■ Objective: Copy the data word for word, from the line containing "Given: Click the" through the end of the data, and leave the pictures out.

■ Records for this exercise:
=-=-=
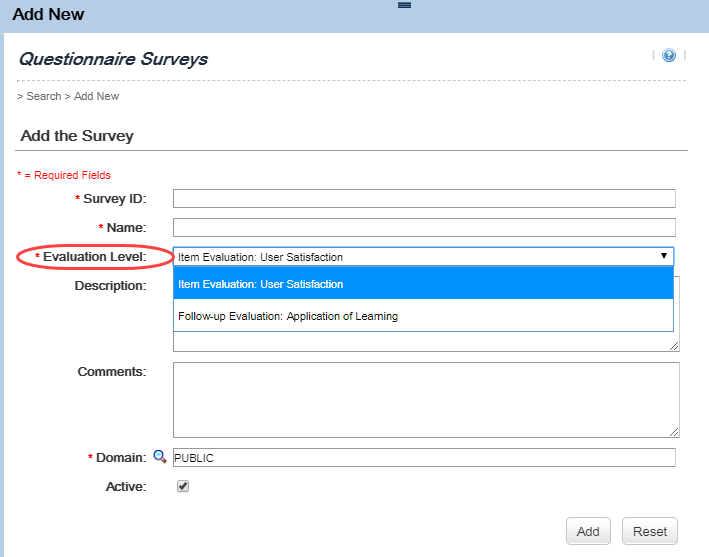Click the Evaluation Level field label
The height and width of the screenshot is (557, 709).
(x=95, y=257)
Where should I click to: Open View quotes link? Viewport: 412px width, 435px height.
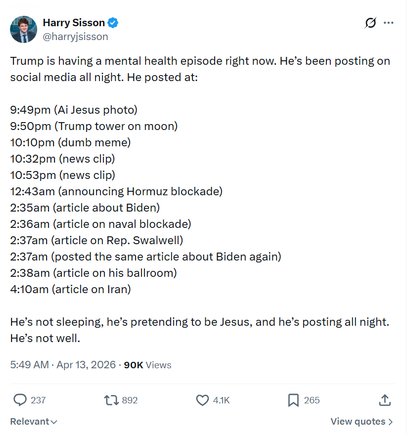(x=362, y=421)
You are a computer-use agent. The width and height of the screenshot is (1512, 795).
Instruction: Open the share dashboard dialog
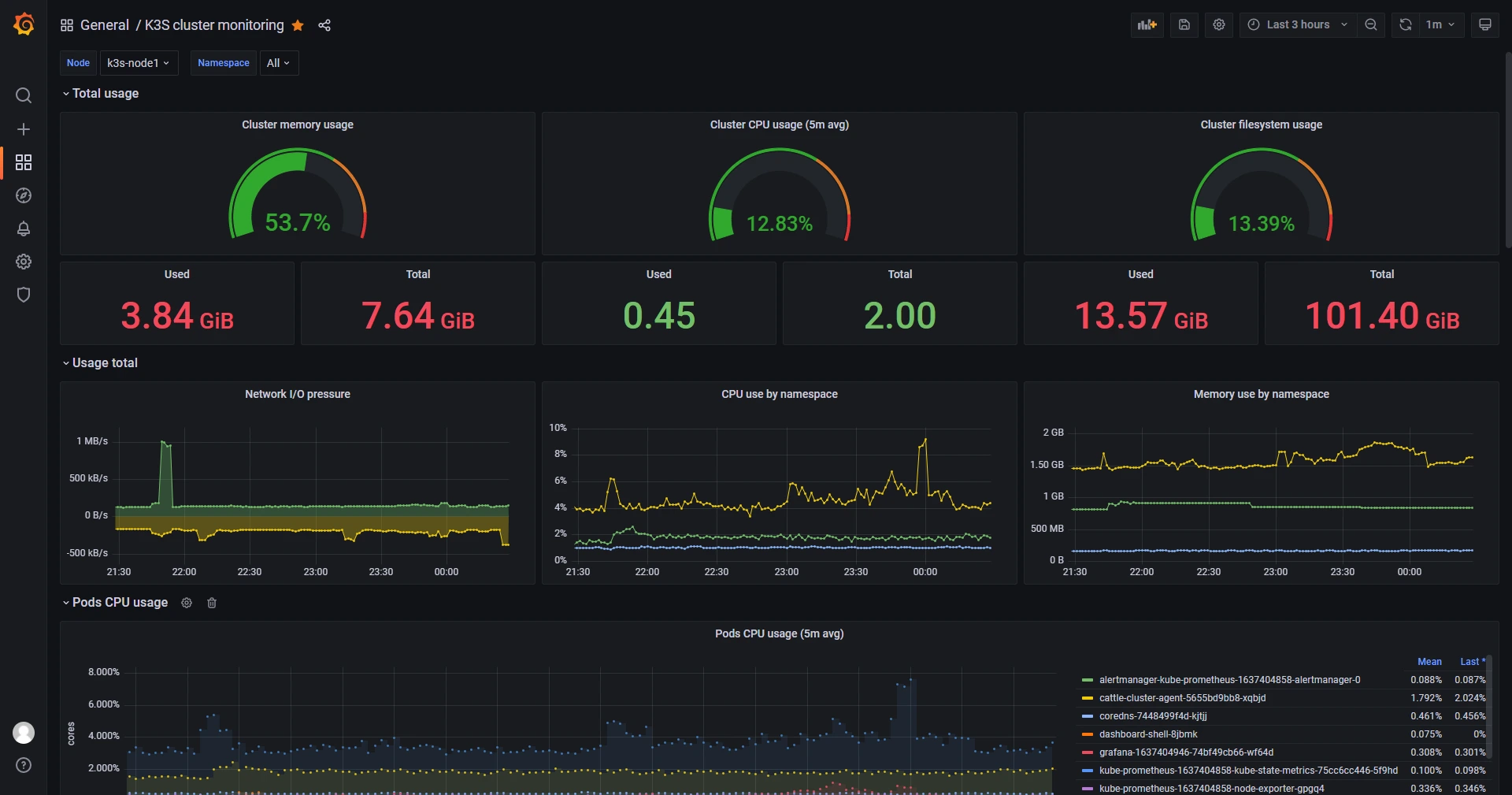(324, 25)
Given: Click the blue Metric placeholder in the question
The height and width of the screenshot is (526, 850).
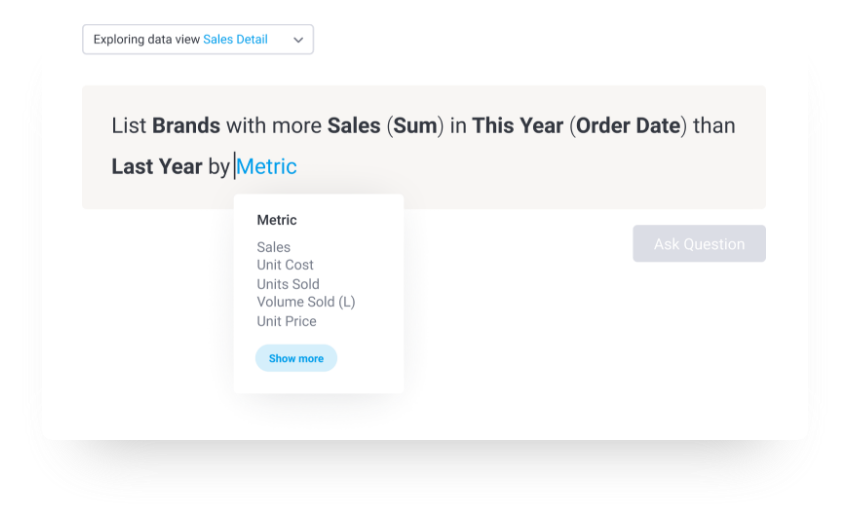Looking at the screenshot, I should pos(266,166).
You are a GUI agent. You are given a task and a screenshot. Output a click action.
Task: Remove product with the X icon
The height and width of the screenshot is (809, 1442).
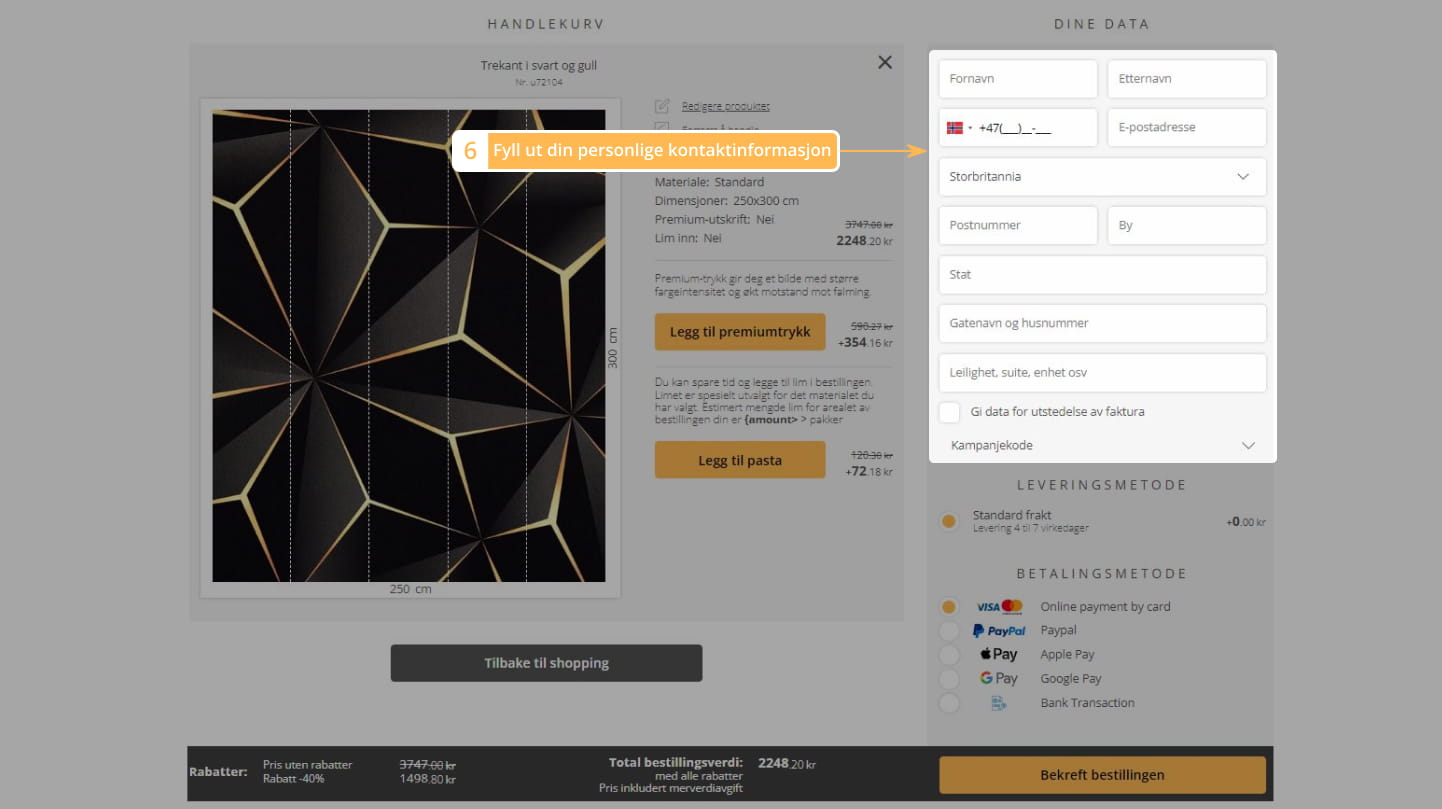884,62
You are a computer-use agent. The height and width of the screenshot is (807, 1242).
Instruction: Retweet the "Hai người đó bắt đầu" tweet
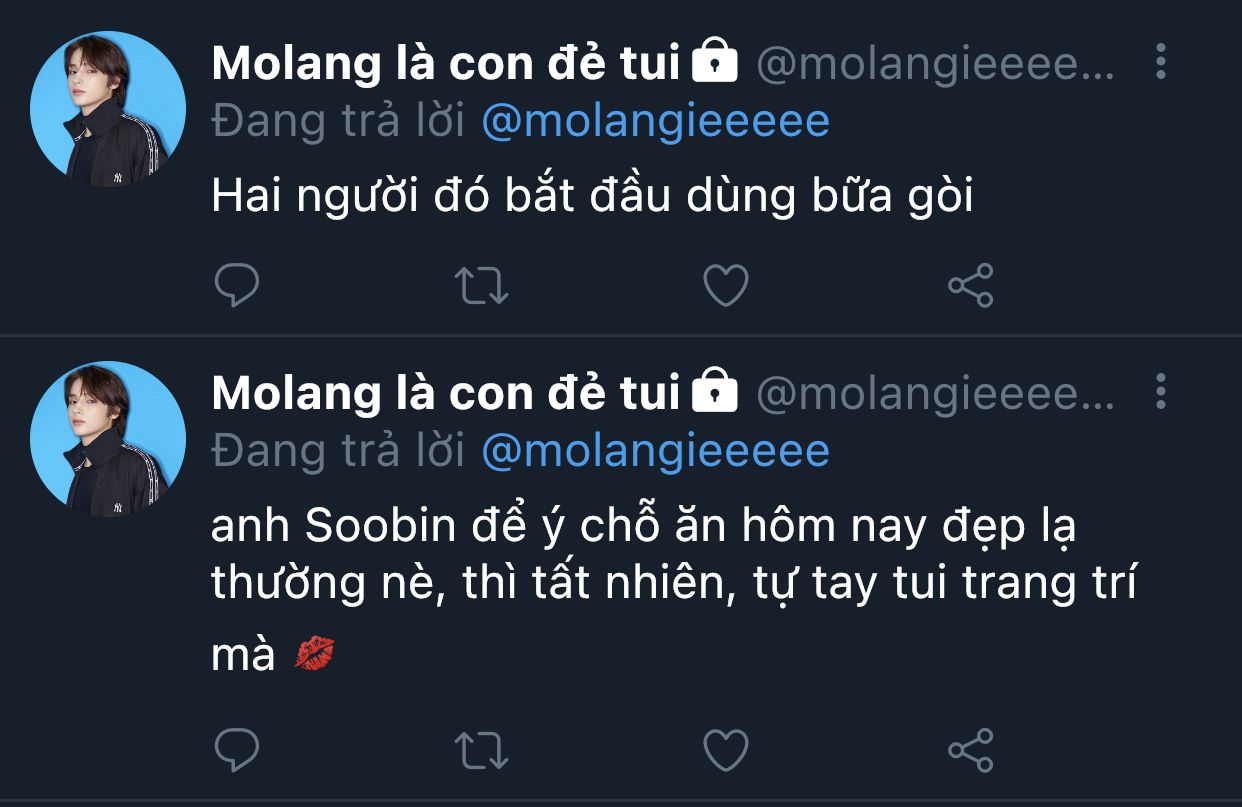point(482,286)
=-=-=
■ Response to the exercise:
Given: Click the blue Metric placeholder in the question
The height and width of the screenshot is (526, 850).
Looking at the screenshot, I should pos(266,166).
You are a GUI agent. You are given a task and a screenshot. Output a click action.
Task: Remove product with the X icon
The height and width of the screenshot is (809, 1442).
884,62
You are a computer-use agent. The height and width of the screenshot is (807, 1242).
Instruction: Retweet the "Hai người đó bắt đầu" tweet
point(482,286)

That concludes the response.